### Exercise:
Return every entry in the listing word for word.

### Extracted entries:
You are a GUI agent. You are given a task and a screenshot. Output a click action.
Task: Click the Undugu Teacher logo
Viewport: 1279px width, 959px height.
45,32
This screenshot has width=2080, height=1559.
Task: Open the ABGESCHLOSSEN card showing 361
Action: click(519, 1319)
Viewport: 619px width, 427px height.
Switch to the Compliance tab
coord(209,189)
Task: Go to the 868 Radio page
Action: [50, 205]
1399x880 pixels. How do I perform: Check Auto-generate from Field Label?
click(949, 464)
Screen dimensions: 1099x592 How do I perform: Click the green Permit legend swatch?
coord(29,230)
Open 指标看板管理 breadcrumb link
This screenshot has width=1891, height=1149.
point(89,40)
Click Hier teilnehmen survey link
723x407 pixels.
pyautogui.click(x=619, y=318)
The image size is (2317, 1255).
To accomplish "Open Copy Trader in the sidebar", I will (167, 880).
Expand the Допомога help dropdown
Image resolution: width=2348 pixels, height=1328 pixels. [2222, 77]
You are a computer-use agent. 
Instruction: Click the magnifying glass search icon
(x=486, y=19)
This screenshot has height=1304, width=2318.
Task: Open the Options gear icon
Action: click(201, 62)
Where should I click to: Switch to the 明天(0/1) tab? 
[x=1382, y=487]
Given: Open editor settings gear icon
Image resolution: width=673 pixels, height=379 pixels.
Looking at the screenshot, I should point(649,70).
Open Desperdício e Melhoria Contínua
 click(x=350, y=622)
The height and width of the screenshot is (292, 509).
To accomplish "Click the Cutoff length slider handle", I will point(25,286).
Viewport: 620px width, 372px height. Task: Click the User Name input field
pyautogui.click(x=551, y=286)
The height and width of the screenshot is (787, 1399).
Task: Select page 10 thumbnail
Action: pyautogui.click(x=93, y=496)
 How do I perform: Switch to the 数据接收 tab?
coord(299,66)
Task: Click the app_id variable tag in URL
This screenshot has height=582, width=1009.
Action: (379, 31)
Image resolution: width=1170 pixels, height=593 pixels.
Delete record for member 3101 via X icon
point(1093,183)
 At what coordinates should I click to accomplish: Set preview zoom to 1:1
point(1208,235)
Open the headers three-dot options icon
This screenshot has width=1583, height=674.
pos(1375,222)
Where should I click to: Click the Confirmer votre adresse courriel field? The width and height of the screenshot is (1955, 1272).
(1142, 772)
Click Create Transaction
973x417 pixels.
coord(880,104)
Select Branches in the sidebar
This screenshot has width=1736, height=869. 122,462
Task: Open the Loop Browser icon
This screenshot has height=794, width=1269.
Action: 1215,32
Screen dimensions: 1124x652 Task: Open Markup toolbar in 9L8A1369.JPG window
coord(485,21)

### Task output:
You are a GUI agent. You are given a task and a screenshot. Output a click action.
Task: Click the Undugu Teacher logo
Viewport: 1279px width, 959px height.
45,32
This screenshot has width=2080, height=1559.
Task: Open the ABGESCHLOSSEN card showing 361
Action: click(519, 1319)
Viewport: 619px width, 427px height.
Switch to the Compliance tab
coord(209,189)
Task: Go to the 868 Radio page
Action: [50, 205]
1399x880 pixels. How do I perform: Check Auto-generate from Field Label?
click(949, 464)
Screen dimensions: 1099x592 How do I perform: Click the green Permit legend swatch?
coord(29,230)
Open 指标看板管理 breadcrumb link
This screenshot has width=1891, height=1149.
point(89,40)
Click Hier teilnehmen survey link
723x407 pixels.
pyautogui.click(x=619, y=318)
The image size is (2317, 1255).
To accomplish "Open Copy Trader in the sidebar", I will (167, 880).
Expand the Допомога help dropdown
Image resolution: width=2348 pixels, height=1328 pixels. [2222, 77]
You are a computer-use agent. 
Instruction: Click the magnifying glass search icon
(x=486, y=19)
This screenshot has height=1304, width=2318.
Task: Open the Options gear icon
Action: click(201, 62)
Where should I click to: Switch to the 明天(0/1) tab? 
[x=1382, y=487]
Given: Open editor settings gear icon
Image resolution: width=673 pixels, height=379 pixels.
Looking at the screenshot, I should point(649,70).
Open Desperdício e Melhoria Contínua
 click(x=350, y=622)
The height and width of the screenshot is (292, 509).
To accomplish "Click the Cutoff length slider handle", I will point(25,286).
Viewport: 620px width, 372px height. Task: Click the User Name input field
pyautogui.click(x=551, y=286)
The height and width of the screenshot is (787, 1399).
Task: Select page 10 thumbnail
Action: pyautogui.click(x=93, y=496)
 How do I perform: Switch to the 数据接收 tab?
coord(299,66)
Task: Click the app_id variable tag in URL
This screenshot has height=582, width=1009.
Action: (379, 31)
Image resolution: width=1170 pixels, height=593 pixels.
Delete record for member 3101 via X icon
point(1093,183)
 At what coordinates should I click to accomplish: Set preview zoom to 1:1
point(1208,235)
Open the headers three-dot options icon
This screenshot has width=1583, height=674.
pos(1375,222)
Where should I click to: Click the Confirmer votre adresse courriel field? The width and height of the screenshot is (1955, 1272).
(1142, 772)
Click Create Transaction
973x417 pixels.
coord(880,104)
Select Branches in the sidebar
This screenshot has width=1736, height=869. 122,462
Task: Open the Loop Browser icon
This screenshot has height=794, width=1269.
Action: 1215,32
Screen dimensions: 1124x652 Task: Open Markup toolbar in 9L8A1369.JPG window
coord(485,21)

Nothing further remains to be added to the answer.